Restate the data below word for word, omitting pictures.
*** Listed records ***
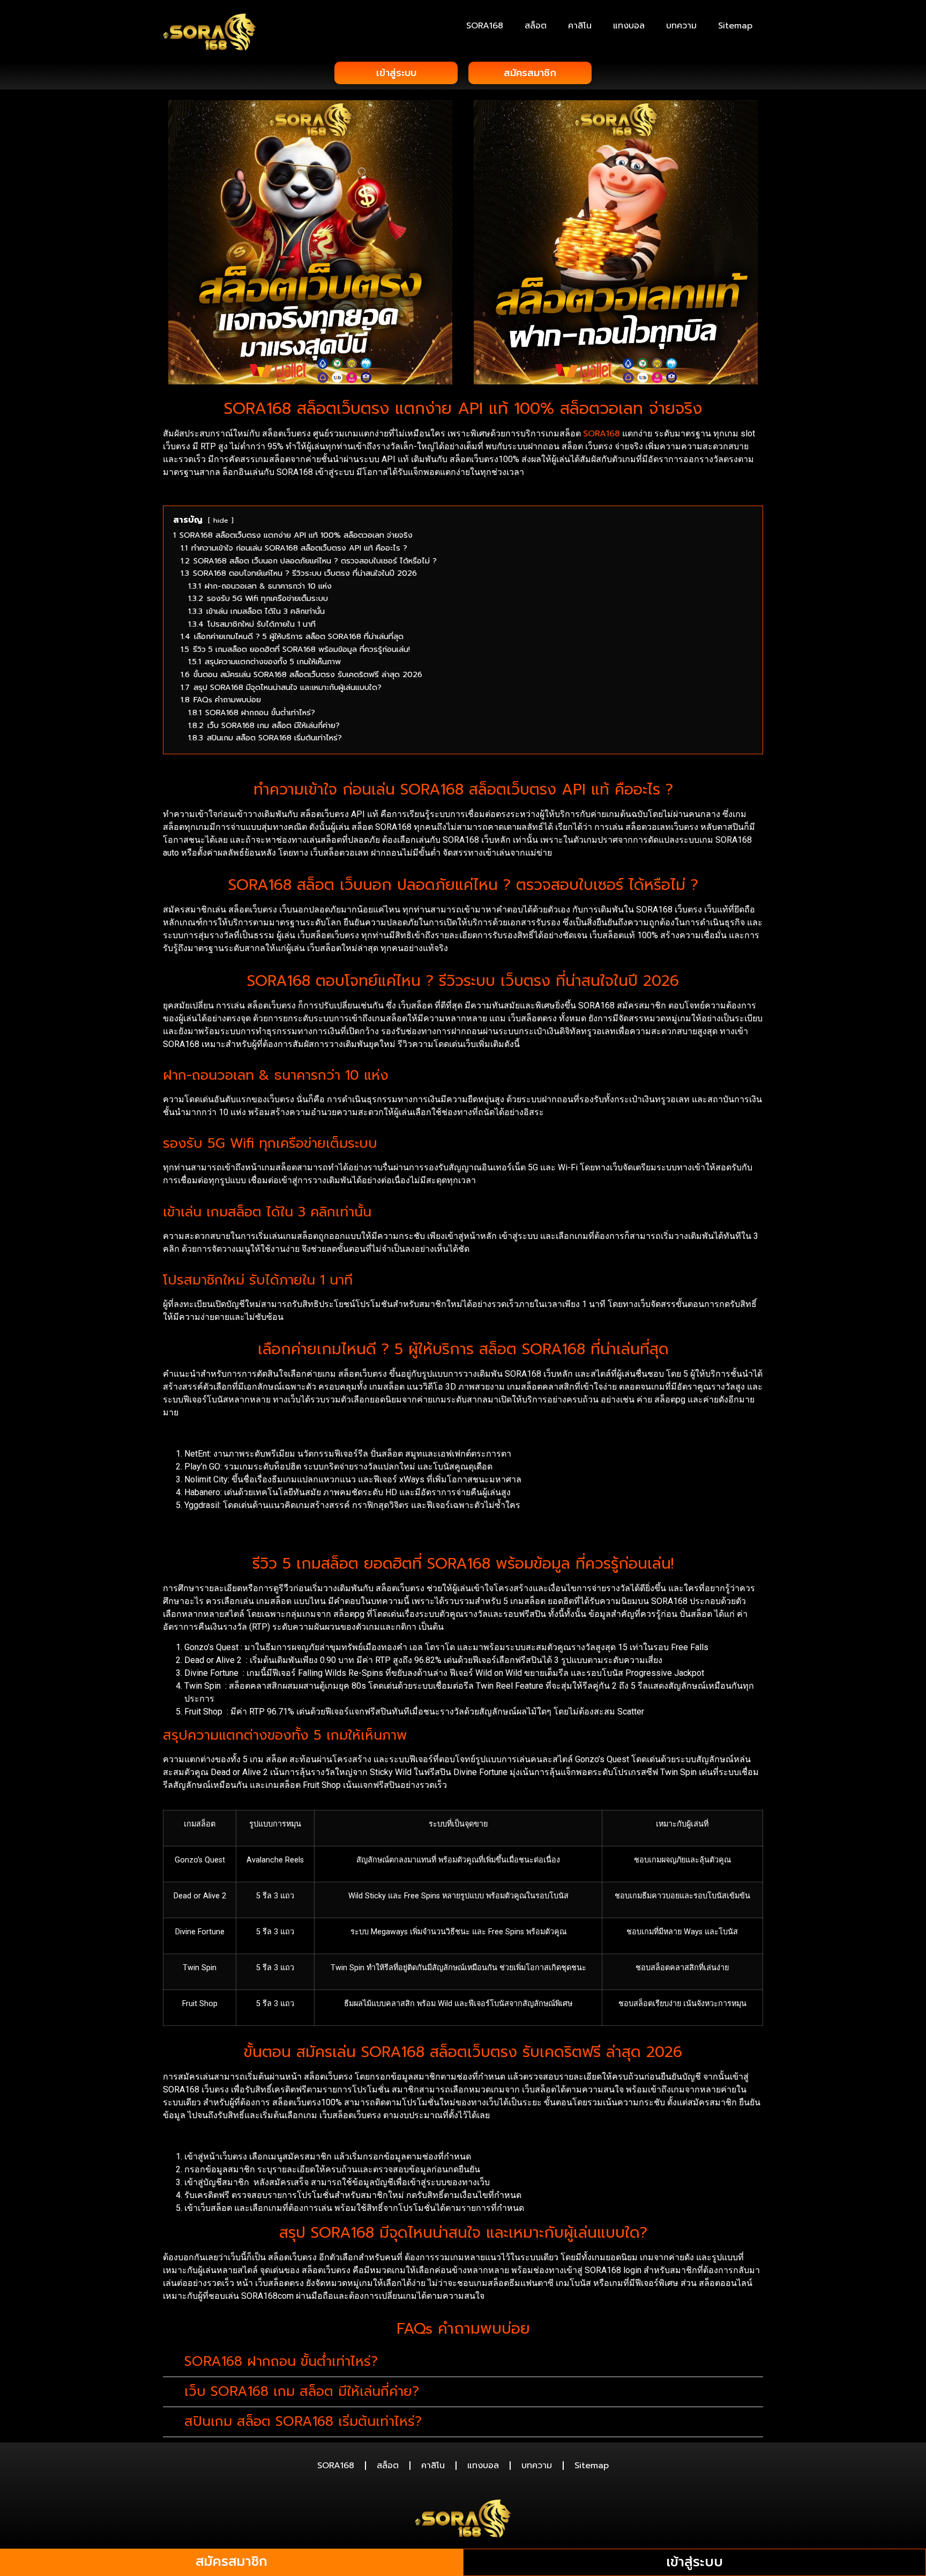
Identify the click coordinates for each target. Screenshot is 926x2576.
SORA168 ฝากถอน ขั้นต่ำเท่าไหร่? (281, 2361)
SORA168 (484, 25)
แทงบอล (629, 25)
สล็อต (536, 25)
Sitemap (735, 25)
*** End of Listed records ***
** Expected answer **
Identify the click coordinates for each target. Screenshot is 926x2576.
SORA168 ฝากถอน ขั้นต่ำเท่าไหร่? (281, 2361)
SORA168 (484, 25)
แทงบอล (629, 25)
สล็อต (536, 25)
Sitemap (735, 25)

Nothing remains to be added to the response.